◆ STATED PROBLEM: Copy the entries below from the line containing "Task: Click the green 搜索 button" through the end of the entries, inclusive, swapping "green" for "blue" and changing nothing else. Leave the pictures out of your copy.

◆ PROVIDED DATA:
--

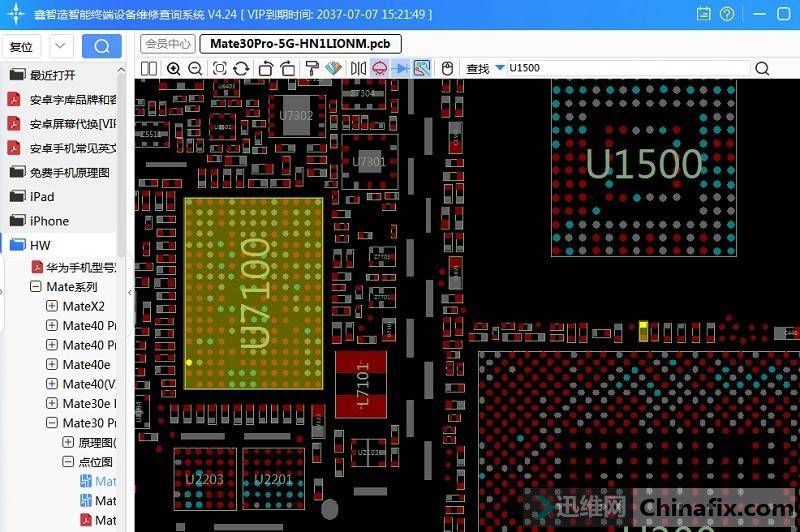Toggle the highlighted arrow signal tool
The width and height of the screenshot is (800, 532).
[x=401, y=68]
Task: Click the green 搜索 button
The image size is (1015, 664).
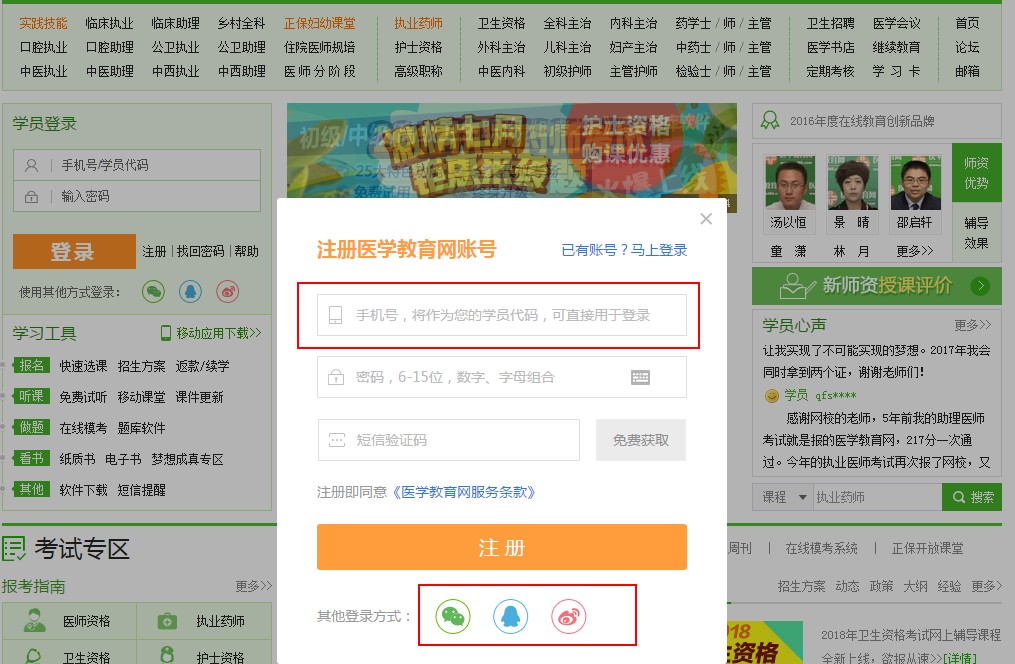Action: pyautogui.click(x=972, y=497)
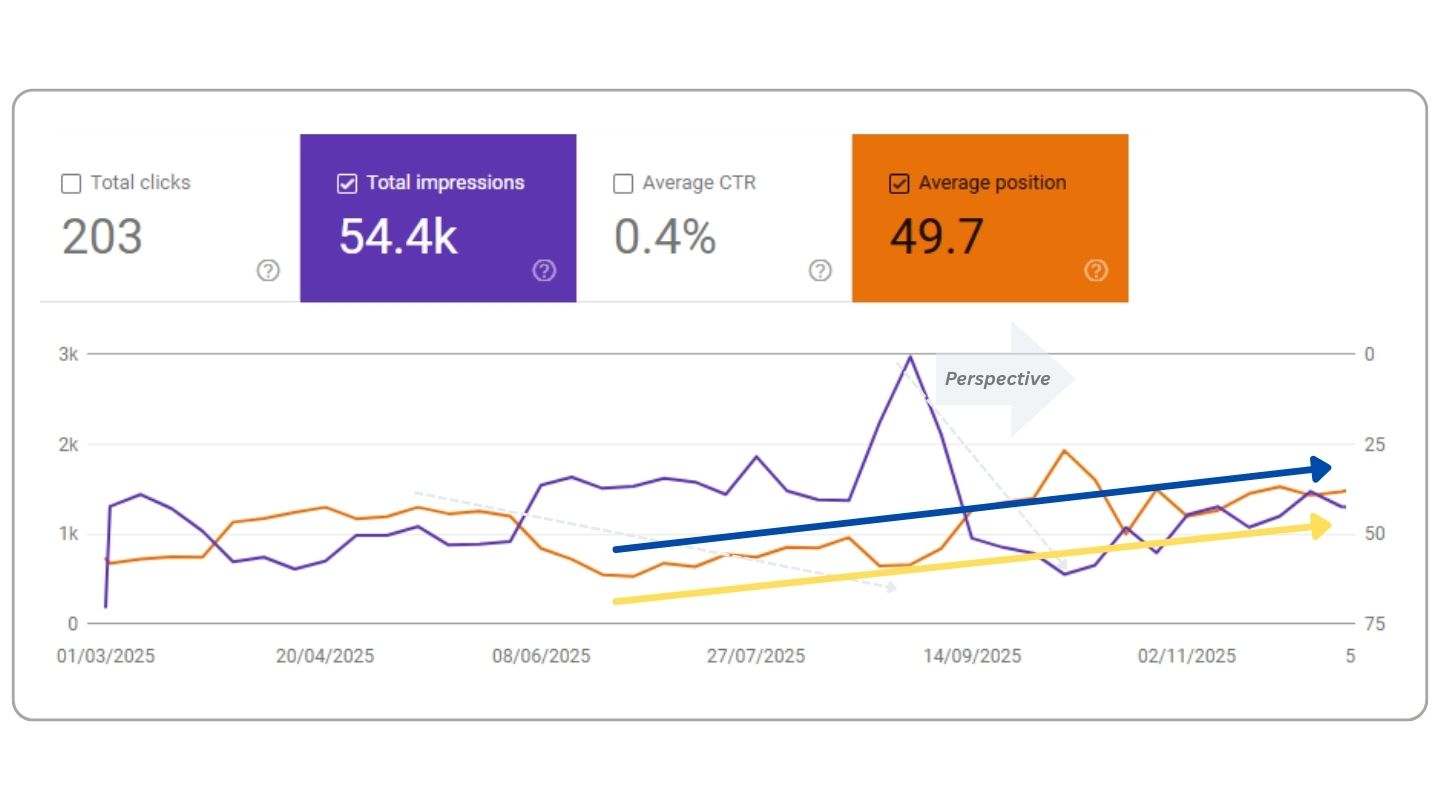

--

◆ OUTPUT OF THE EXERCISE:
Task: Click the blue 搜索 button
The image size is (1015, 664).
Action: pyautogui.click(x=972, y=497)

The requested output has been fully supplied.